With the smart power management we can detect if we’re in a phase of a game that needs high frequency, or if we’re in a phase that’s limited by memory bandwidth, for instance. We can modulate the operating point of the processor to be as power efficient as possible. No need to run the engine at maximum frequency if you’re waiting on memory access. We invested heavily in that with some very high-bandwidth microcontrollers that tap into the performance monitors deep in the design to get insights into what’s going on in the engine and modulate the operating point up and down very rapidly. When you combine that capability with the high frequency, we can end up with a much more balanced design.

The other thing is just the bread-and-butter of switching capacitance optimizations. Most of my background is in CPU design. I drove a lot of the power improvements there that culminated in the Zen architecture. There’s a lot of detailed engineering metrics that we drive that analyze the efficiency of the architecture. As you can imagine, we have billions of transistors in these things. We should only be wiggling the ones that are delivering useful work. We would burn thousands of watts if we switched all the transistors simultaneously. Only a tiny fraction of them are necessary to do the work at a given point in time.

We analyze our design pre-silicon, as we’re in the process of developing it, to assess that efficiency. In other words, when a gate switches, did we actually need to switch it? It’s a mentality change that is analyzing the implementations to look at every bit of activity and see whether it’s required for performance. If it’s not, shut it off. We took those kinds of approaches and that thinking from our CPU side and drove a pretty dramatic improvement in all of those switching metrics. We absolutely analyzed heavily the Nvidia designs and what they were doing, and of course targeted doing much better.

amd sam 4
It isn’t easy keeping up with user demands. Image courtesy AMD.

VentureBeat: I remember when Raja Koduri shifted over to Intel in 2017. I know that one person can’t make that huge a difference, but is there anything you would trace to pre-Raja and post-Raja in terms of how AMD looks at graphics? Is there anything you gravitated more or less toward?

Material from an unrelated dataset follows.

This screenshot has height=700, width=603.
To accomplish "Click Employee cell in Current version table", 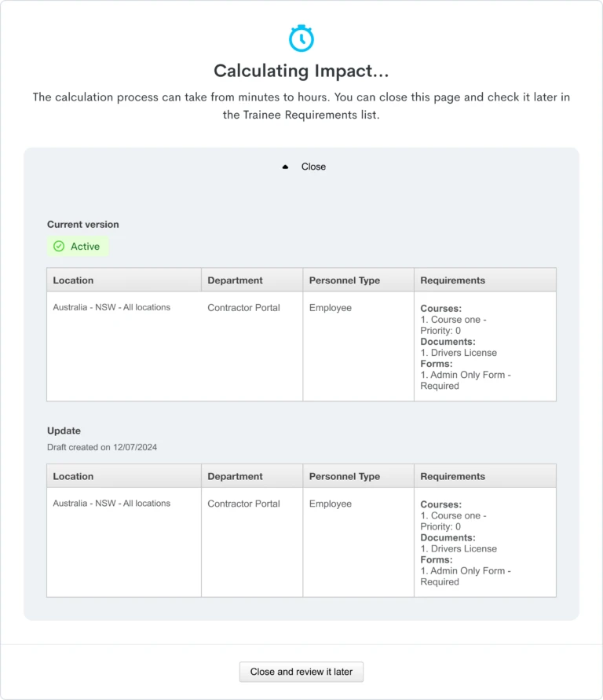I will 330,308.
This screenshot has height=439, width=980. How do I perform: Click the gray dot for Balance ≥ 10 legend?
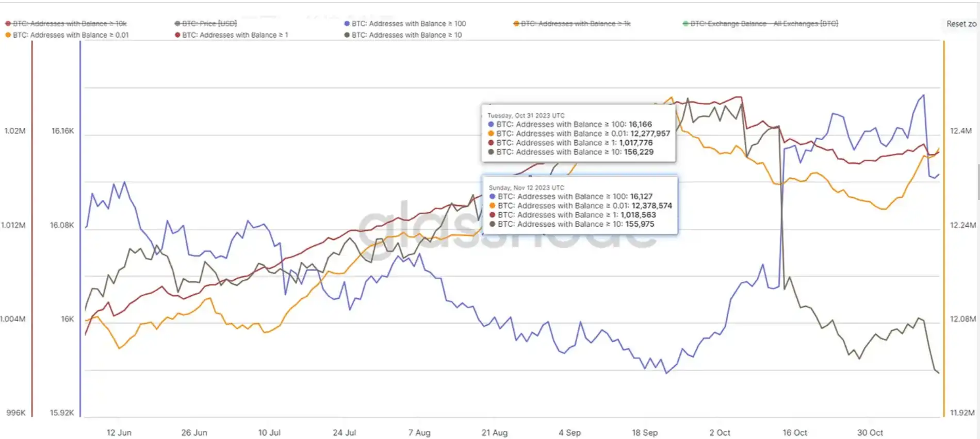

Naffziger: Raja is a visionary. He paints a great and compelling picture of the gaming future and features that are required to drive the gaming experience to the next level. He’s great at that. As far as hands-on silicon execution, his background is in software. He definitely helped AMD to improve our software game and feature sets. I worked closely with Raja, but I didn’t join the graphics group until after he had left. He had a sabbatical there and went to Intel. So as far as the performance-per-watt, that was not really Raja’s footprint. But some of the software dimensions and such.

VentureBeat: How much do you credit things like, say, manufacturing staying on track and design taking the right approach as well? It was an interesting time in the last few years, where TSMC outdid Intel. That was such a shock to the system. It was so different from what people were used to. How important was it to have these things happening at the same time? Interesting directions in design, but also much more competitive foundries.

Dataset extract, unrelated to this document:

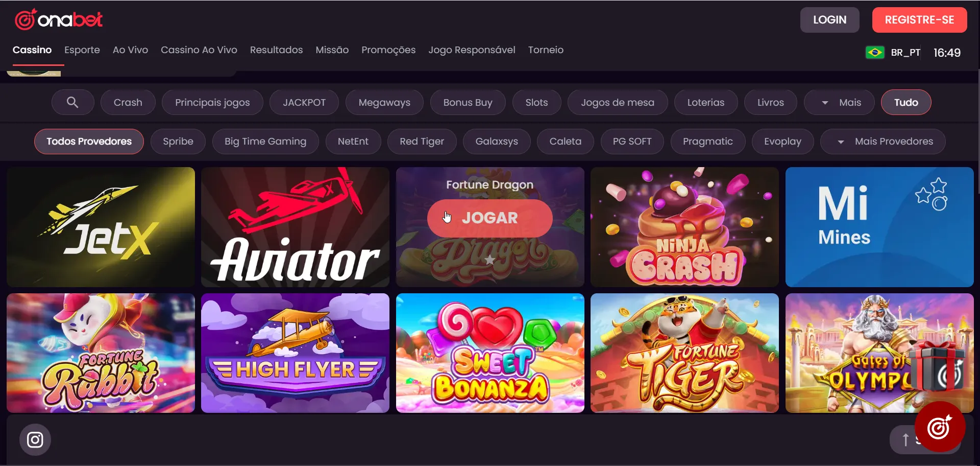The width and height of the screenshot is (980, 466).
Task: Go to the Esporte tab
Action: (x=82, y=50)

Naffziger: That’s a very important point. The underlying manufacturing technology is absolutely critical. In fact, usually when we do the product launches, we break out the percentage gains that we got from each dimension – performance-per-watt, power efficiency optimizations, process technology. That was key. We placed our bets with TSMC and the 7nm delivered. Of course we’re continuing to leverage their latest generation of technology. Nvidia has the freedom to choose TSMC as well. As you know, Intel is going to be leveraging TSMC also, especially for graphics. Their new Arc line has the same process technology as our GPUs. In some sense, with freedom of choice we have a level playing field there in tech. But it’s key.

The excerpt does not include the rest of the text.